Task objective>
Retype the following lines without any changes.

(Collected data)
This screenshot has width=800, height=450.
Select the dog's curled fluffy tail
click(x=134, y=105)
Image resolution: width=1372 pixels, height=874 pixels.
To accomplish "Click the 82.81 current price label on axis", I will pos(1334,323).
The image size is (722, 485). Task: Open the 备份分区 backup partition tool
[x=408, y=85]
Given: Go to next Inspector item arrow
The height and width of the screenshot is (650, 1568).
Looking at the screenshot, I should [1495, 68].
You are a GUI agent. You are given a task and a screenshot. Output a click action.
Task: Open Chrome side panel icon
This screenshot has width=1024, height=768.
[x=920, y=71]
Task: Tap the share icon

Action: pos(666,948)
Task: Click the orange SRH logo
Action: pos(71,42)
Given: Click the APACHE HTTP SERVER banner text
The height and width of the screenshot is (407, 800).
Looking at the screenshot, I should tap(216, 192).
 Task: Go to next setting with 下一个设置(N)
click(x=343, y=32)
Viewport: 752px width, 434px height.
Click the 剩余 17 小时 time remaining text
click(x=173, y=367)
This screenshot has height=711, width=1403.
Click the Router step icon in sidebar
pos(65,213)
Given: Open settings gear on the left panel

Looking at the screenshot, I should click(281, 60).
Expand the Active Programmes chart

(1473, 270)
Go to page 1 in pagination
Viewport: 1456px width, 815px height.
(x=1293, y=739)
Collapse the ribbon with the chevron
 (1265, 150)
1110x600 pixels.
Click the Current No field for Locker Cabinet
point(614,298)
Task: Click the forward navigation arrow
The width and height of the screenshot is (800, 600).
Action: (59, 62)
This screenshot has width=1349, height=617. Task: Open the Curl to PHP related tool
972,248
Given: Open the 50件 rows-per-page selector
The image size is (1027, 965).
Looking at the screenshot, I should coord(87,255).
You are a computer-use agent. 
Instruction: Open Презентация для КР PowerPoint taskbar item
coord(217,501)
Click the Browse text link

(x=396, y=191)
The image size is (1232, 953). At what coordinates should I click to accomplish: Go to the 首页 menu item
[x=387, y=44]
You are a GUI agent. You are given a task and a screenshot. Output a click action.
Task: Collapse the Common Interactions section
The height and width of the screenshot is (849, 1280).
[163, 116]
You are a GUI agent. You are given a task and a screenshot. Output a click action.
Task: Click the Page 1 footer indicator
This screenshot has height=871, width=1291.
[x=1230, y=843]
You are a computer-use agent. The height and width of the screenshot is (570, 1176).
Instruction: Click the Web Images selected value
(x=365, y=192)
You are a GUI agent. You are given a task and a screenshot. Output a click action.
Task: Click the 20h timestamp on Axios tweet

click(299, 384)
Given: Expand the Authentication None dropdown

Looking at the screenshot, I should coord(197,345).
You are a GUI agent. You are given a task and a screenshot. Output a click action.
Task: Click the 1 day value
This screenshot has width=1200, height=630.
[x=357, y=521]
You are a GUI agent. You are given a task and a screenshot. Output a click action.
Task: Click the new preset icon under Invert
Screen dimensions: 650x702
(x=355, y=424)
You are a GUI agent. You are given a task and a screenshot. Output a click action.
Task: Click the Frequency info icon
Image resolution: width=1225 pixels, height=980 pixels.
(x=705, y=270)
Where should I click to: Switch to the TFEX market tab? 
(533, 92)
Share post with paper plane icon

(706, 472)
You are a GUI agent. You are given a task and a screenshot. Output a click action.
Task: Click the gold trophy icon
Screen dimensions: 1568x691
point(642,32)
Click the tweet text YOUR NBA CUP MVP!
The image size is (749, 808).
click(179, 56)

Solution for this task>
This screenshot has width=800, height=450.
Select the dog's curled fluffy tail
click(x=134, y=105)
Image resolution: width=1372 pixels, height=874 pixels.
To accomplish "Click the 82.81 current price label on axis", I will pos(1334,323).
The image size is (722, 485). Task: Open the 备份分区 backup partition tool
[x=408, y=85]
Given: Go to next Inspector item arrow
The height and width of the screenshot is (650, 1568).
Looking at the screenshot, I should [1495, 68].
You are a GUI agent. You are given a task and a screenshot. Output a click action.
Task: Open Chrome side panel icon
This screenshot has width=1024, height=768.
[x=920, y=71]
Task: Tap the share icon

Action: pos(666,948)
Task: Click the orange SRH logo
Action: pos(71,42)
Given: Click the APACHE HTTP SERVER banner text
The height and width of the screenshot is (407, 800).
Looking at the screenshot, I should tap(216, 192).
 Task: Go to next setting with 下一个设置(N)
click(x=343, y=32)
Viewport: 752px width, 434px height.
Click the 剩余 17 小时 time remaining text
click(x=173, y=367)
This screenshot has height=711, width=1403.
Click the Router step icon in sidebar
pos(65,213)
Given: Open settings gear on the left panel

Looking at the screenshot, I should click(281, 60).
Expand the Active Programmes chart

(1473, 270)
Go to page 1 in pagination
Viewport: 1456px width, 815px height.
(x=1293, y=739)
Collapse the ribbon with the chevron
 (1265, 150)
1110x600 pixels.
Click the Current No field for Locker Cabinet
point(614,298)
Task: Click the forward navigation arrow
The width and height of the screenshot is (800, 600).
Action: (59, 62)
This screenshot has width=1349, height=617. Task: Open the Curl to PHP related tool
972,248
Given: Open the 50件 rows-per-page selector
The image size is (1027, 965).
Looking at the screenshot, I should coord(87,255).
You are a computer-use agent. 
Instruction: Open Презентация для КР PowerPoint taskbar item
coord(217,501)
Click the Browse text link

(x=396, y=191)
The image size is (1232, 953). At what coordinates should I click to accomplish: Go to the 首页 menu item
[x=387, y=44]
You are a GUI agent. You are given a task and a screenshot. Output a click action.
Task: Collapse the Common Interactions section
The height and width of the screenshot is (849, 1280).
[163, 116]
You are a GUI agent. You are given a task and a screenshot. Output a click action.
Task: Click the Page 1 footer indicator
This screenshot has height=871, width=1291.
[x=1230, y=843]
You are a computer-use agent. The height and width of the screenshot is (570, 1176).
Instruction: Click the Web Images selected value
(x=365, y=192)
You are a GUI agent. You are given a task and a screenshot. Output a click action.
Task: Click the 20h timestamp on Axios tweet

click(299, 384)
Given: Expand the Authentication None dropdown

Looking at the screenshot, I should coord(197,345).
You are a GUI agent. You are given a task and a screenshot. Output a click action.
Task: Click the 1 day value
This screenshot has width=1200, height=630.
[x=357, y=521]
You are a GUI agent. You are given a task and a screenshot. Output a click action.
Task: Click the new preset icon under Invert
Screen dimensions: 650x702
(x=355, y=424)
You are a GUI agent. You are given a task and a screenshot. Output a click action.
Task: Click the Frequency info icon
Image resolution: width=1225 pixels, height=980 pixels.
(x=705, y=270)
Where should I click to: Switch to the TFEX market tab? 
(533, 92)
Share post with paper plane icon

(706, 472)
You are a GUI agent. You are given a task and a screenshot. Output a click action.
Task: Click the gold trophy icon
Screen dimensions: 1568x691
point(642,32)
Click the tweet text YOUR NBA CUP MVP!
The image size is (749, 808).
click(179, 56)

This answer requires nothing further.